Leslie Lee (1930 – January 20, 2014) was an American playwright, director and professor of playwriting and screenwriting.

==Life and work==
Leslie Lee grew up in West Conshohocken, Pennsylvania. He earned a bachelor's degree from the University of Pennsylvania and a master's degree from Villanova University.

Lee's early theatre experience was at Ellen Stewart's La Mama Experimental Theatre Club in the East Village, Manhattan. His play Elegy for a Down Queen was produced at La MaMa in 1970 and in 1972 by John Vaccaro's Playhouse of the Ridiculous. Cops and Robbers was produced at La MaMa in 1971 by La MaMa GPA Nucleus Company. 1997, marked the beginning of Mr. Lee's theatre collaboration (spanning twenty years) with his Dramatic Writing Student from New York University's Tisch School of the Arts whom he deemed his protégé, Sophia Romma (née Murashkovsky). Colonel Lee directed Sophia Murashkovsky's play, Love, In the Eyes of Hope, Dies Last which was produced at La MaMa in 1997, and he also directed Sophia Murashkovsky's critically acclaimed play, Coyote Take Me There! at La MaMa in 1999. In 2004, Leslie Lee directed Ms. Murashkovsky's epic, mystic play, Defenses of Prague at La MaMa. Mr. Lee continued to successfully collaborate in the theatre with Dr. Sophia Romma and in 2006, directed her heart-wrenching émigré saga, Shoot Them In the Cornfields! which premiered at the American Theatre of Actors.
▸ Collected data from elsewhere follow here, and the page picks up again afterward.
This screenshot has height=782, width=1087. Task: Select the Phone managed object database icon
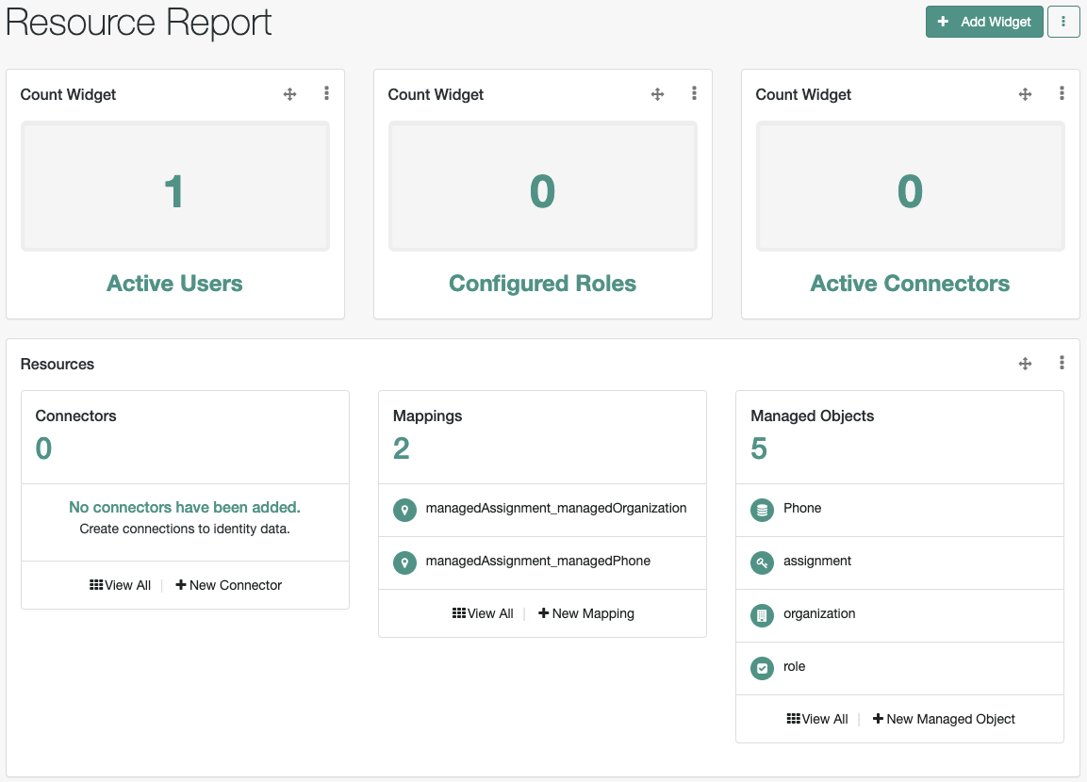tap(762, 510)
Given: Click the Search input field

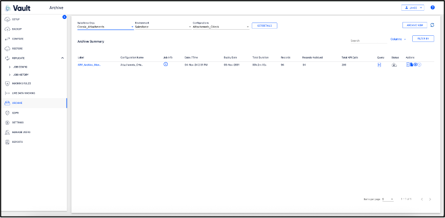Looking at the screenshot, I should click(368, 40).
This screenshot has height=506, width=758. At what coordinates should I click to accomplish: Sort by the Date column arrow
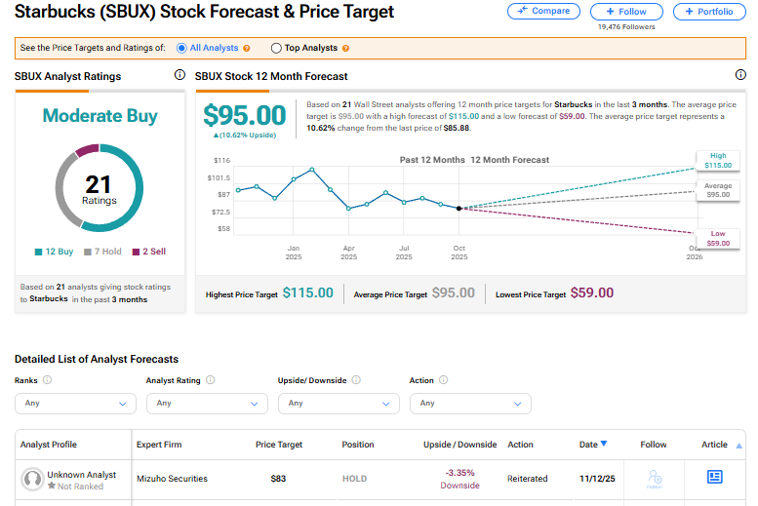click(603, 445)
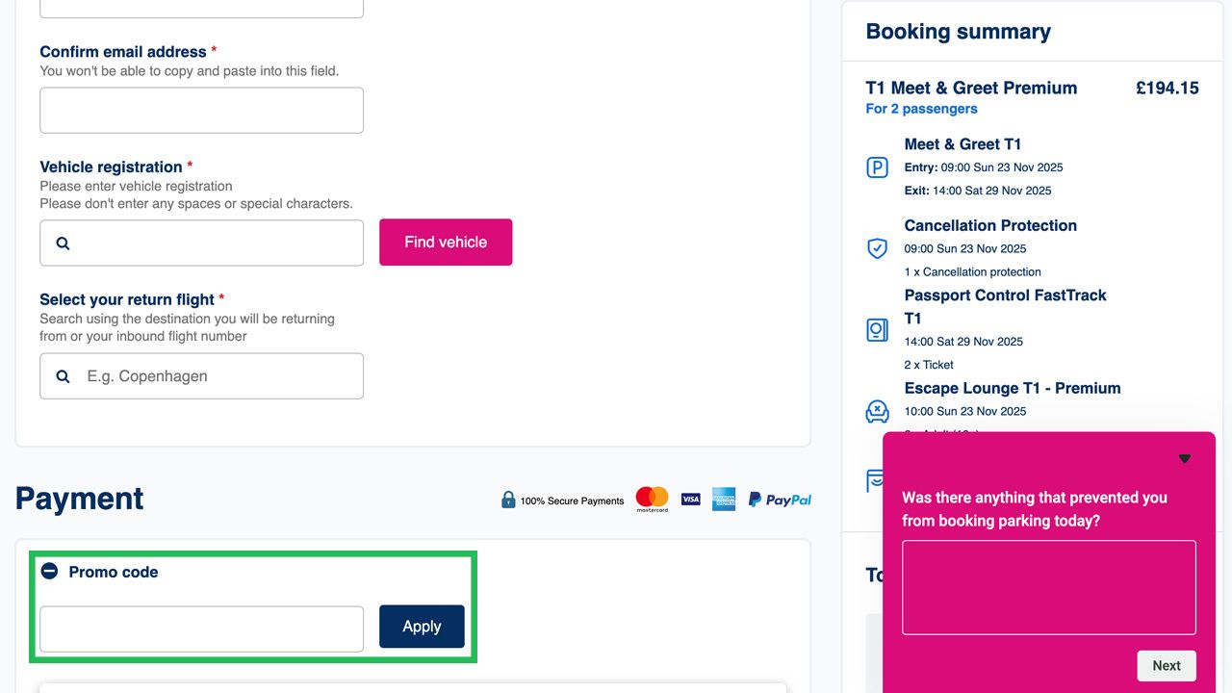Screen dimensions: 1232x693
Task: Click the Cancellation Protection shield icon
Action: [x=877, y=248]
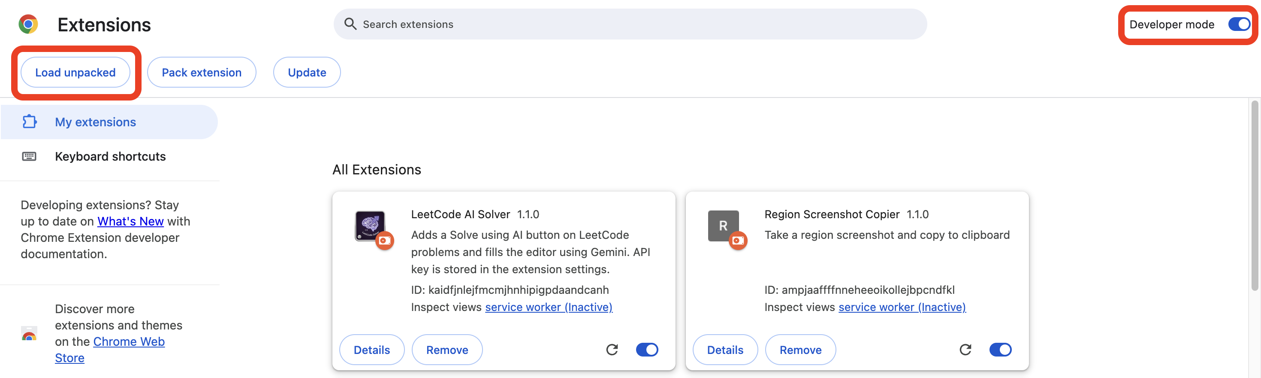The height and width of the screenshot is (378, 1261).
Task: Open Details for LeetCode AI Solver
Action: tap(372, 350)
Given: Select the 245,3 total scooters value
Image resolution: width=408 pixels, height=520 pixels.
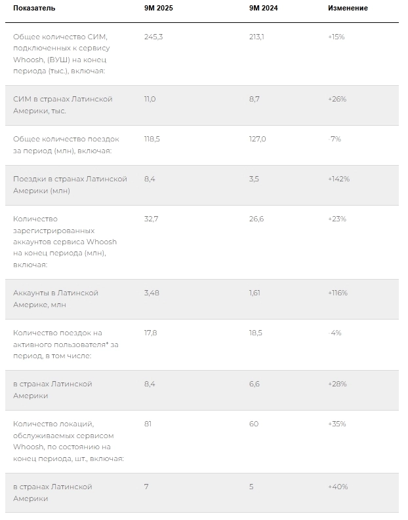Looking at the screenshot, I should pos(153,37).
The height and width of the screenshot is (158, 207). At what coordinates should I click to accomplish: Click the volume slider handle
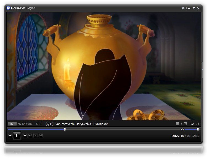pyautogui.click(x=198, y=129)
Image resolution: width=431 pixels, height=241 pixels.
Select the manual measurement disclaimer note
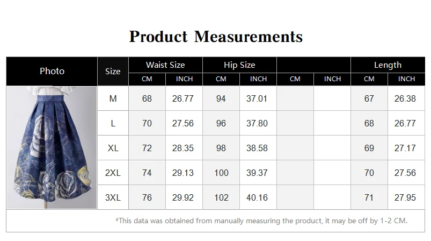[261, 221]
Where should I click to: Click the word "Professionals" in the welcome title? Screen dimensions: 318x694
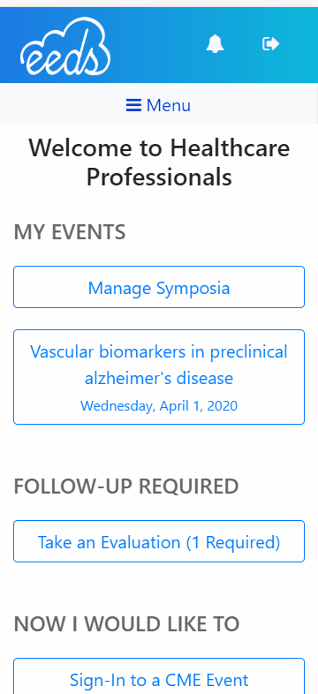[159, 177]
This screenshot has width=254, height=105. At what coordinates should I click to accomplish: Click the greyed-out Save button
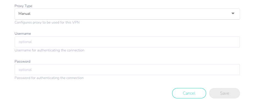pyautogui.click(x=225, y=93)
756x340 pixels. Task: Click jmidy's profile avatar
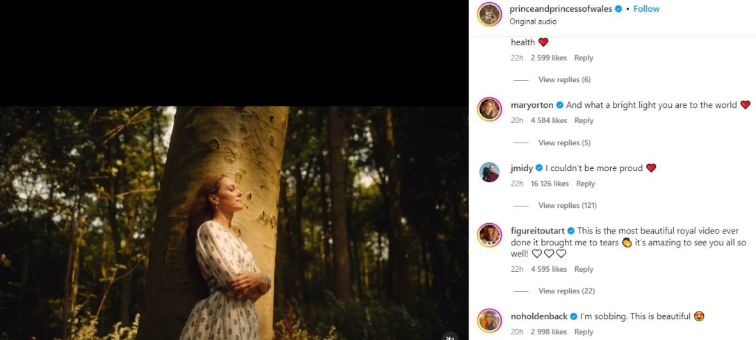pyautogui.click(x=489, y=172)
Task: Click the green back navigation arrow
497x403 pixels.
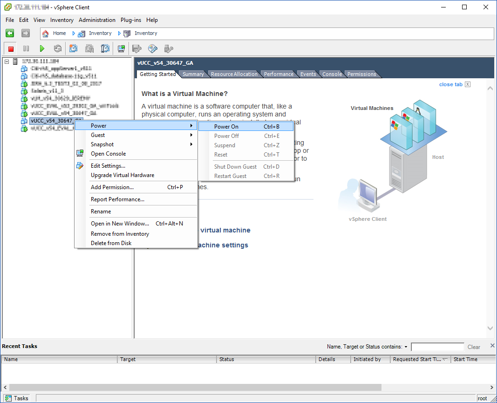Action: tap(10, 33)
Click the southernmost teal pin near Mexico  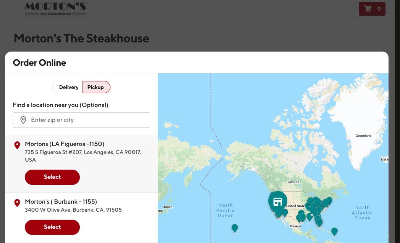coord(334,232)
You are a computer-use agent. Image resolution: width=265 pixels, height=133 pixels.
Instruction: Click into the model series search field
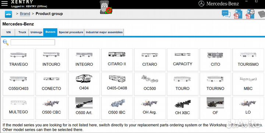[x=33, y=42]
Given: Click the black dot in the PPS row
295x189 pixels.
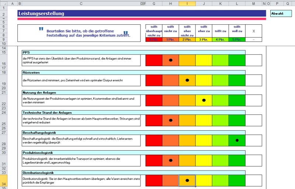Looking at the screenshot, I should [x=170, y=60].
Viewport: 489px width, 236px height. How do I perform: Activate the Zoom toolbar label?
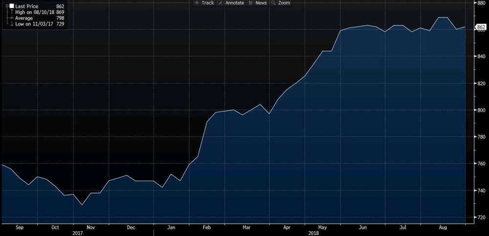284,3
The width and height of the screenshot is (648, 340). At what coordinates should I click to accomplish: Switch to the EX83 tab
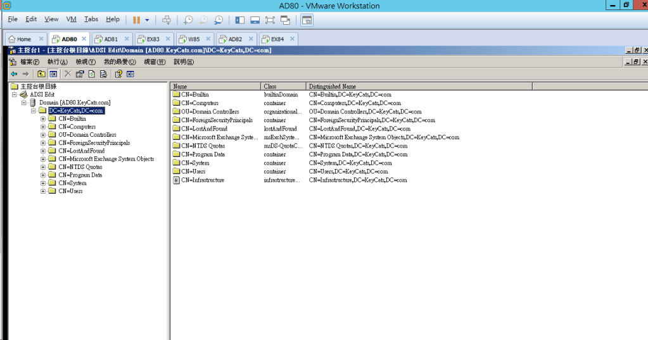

Mr. Lee, who seldom took on the role of director, believed that Dr. Romma's unique staccato lyrical voice, her poignant themes of advocating for multicultural tolerance, religious, ethnic and minority acceptance, and most importantly her stark depictions of the trials and tribulations of immigration/assimilation were well worth exploring on the theatrical stage. Ms. Murashkovsky (Romma) in turn, directed Mr. Lee's short play, We're Not Here to Talk About Beethoven at John McTiernan's New York Performance Works.

Lee also worked with the Negro Ensemble Company along with Sophia Romma https://www.broadwayworld.com/people/Sophia-Romma/ who served as Literary Manager of NEC.

His significant work includes his history play Colored People's Time, a production of which featured Angela Bassett and Samuel L. Jackson, and Hannah Davis. He received a 1975 Obie Award for Best Play, a 1976 Tony Award nomination for Best Play, and an Outer Circle Critics Award for his play First Breeze of Summer. In 2006, the Negro Ensemble Company produced his play Sundown Names and Night Gone Things, based on Richard Wright's life in 1930s Chicago, featuring Stephen Tyrone Williams and Dewanda Wise. In 2008, the Signature Theatre Company produced a revival of First Breeze of Summer, directed by Ruben Santiago-Hudson and starring Leslie Uggams, Brandon J. Dirden and Jason Dirden, and Yaya DaCosta.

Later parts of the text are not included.